____ TASK MATERIAL
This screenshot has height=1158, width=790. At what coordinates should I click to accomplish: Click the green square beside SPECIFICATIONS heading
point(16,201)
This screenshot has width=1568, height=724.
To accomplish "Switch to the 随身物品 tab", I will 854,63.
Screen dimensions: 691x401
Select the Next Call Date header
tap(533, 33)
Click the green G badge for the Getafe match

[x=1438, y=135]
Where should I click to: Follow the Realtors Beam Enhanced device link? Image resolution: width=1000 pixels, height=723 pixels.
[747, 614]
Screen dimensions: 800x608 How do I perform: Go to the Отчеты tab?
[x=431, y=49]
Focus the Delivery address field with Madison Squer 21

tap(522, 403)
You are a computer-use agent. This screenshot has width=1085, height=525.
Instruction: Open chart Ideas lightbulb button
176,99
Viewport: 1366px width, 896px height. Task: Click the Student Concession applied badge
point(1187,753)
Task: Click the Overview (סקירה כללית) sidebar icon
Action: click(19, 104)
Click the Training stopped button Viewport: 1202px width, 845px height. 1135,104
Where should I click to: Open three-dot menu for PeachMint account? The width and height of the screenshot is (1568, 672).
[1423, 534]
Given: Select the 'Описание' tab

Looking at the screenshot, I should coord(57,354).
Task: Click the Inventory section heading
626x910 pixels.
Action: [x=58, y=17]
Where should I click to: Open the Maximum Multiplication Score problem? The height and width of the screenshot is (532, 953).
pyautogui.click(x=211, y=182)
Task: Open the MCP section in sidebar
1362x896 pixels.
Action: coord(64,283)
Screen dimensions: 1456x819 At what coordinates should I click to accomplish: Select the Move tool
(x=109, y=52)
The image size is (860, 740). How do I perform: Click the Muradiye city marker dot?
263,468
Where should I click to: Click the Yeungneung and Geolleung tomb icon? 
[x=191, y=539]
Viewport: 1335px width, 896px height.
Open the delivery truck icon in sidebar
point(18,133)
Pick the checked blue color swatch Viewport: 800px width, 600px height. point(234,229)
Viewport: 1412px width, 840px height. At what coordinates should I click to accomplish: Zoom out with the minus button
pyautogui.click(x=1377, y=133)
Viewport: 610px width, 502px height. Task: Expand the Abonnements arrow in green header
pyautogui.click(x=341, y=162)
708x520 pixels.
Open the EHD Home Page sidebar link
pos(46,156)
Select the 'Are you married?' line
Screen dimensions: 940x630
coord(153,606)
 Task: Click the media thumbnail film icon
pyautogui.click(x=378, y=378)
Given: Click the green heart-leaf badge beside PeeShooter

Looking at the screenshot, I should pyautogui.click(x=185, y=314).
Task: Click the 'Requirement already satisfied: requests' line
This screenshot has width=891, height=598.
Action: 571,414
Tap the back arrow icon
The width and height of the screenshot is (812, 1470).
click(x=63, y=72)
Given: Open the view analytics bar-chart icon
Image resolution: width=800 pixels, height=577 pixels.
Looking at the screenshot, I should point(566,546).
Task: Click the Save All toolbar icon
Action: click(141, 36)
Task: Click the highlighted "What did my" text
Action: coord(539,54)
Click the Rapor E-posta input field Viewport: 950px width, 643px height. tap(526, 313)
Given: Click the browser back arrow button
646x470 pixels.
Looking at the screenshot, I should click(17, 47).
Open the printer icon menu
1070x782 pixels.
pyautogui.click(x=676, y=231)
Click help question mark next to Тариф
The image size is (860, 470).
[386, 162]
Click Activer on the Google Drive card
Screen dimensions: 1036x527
________
- TASK GOAL
Output everything from the line containing "The image size is (860, 740)." down to the line containing "Click the Rapor" as a numbered list, with both of those lines included and any blank lines left out.

- EXERCISE RESULT
1. The image size is (860, 740). How do I perform: Click the Muradiye city marker dot?
2. 263,468
3. Where should I click to: Click the Yeungneung and Geolleung tomb icon? 
4. [x=191, y=539]
5. Viewport: 1335px width, 896px height.
6. Open the delivery truck icon in sidebar
7. point(18,133)
8. Pick the checked blue color swatch Viewport: 800px width, 600px height. point(234,229)
9. Viewport: 1412px width, 840px height. At what coordinates should I click to accomplish: Zoom out with the minus button
10. pyautogui.click(x=1377, y=133)
11. Viewport: 610px width, 502px height. Task: Expand the Abonnements arrow in green header
12. pyautogui.click(x=341, y=162)
13. 708x520 pixels.
14. Open the EHD Home Page sidebar link
15. pos(46,156)
16. Select the 'Are you married?' line
17. Screen dimensions: 940x630
18. coord(153,606)
19.  Task: Click the media thumbnail film icon
20. pyautogui.click(x=378, y=378)
21. Given: Click the green heart-leaf badge beside PeeShooter
22. Looking at the screenshot, I should pyautogui.click(x=185, y=314).
23. Task: Click the 'Requirement already satisfied: requests' line
24. This screenshot has width=891, height=598.
25. Action: 571,414
26. Tap the back arrow icon
27. The width and height of the screenshot is (812, 1470).
28. click(x=63, y=72)
29. Given: Open the view analytics bar-chart icon
30. Image resolution: width=800 pixels, height=577 pixels.
31. Looking at the screenshot, I should point(566,546).
32. Task: Click the Save All toolbar icon
33. Action: click(141, 36)
34. Task: Click the highlighted "What did my" text
35. Action: coord(539,54)
36. Click the Rapor E-posta input field Viewport: 950px width, 643px height. tap(526, 313)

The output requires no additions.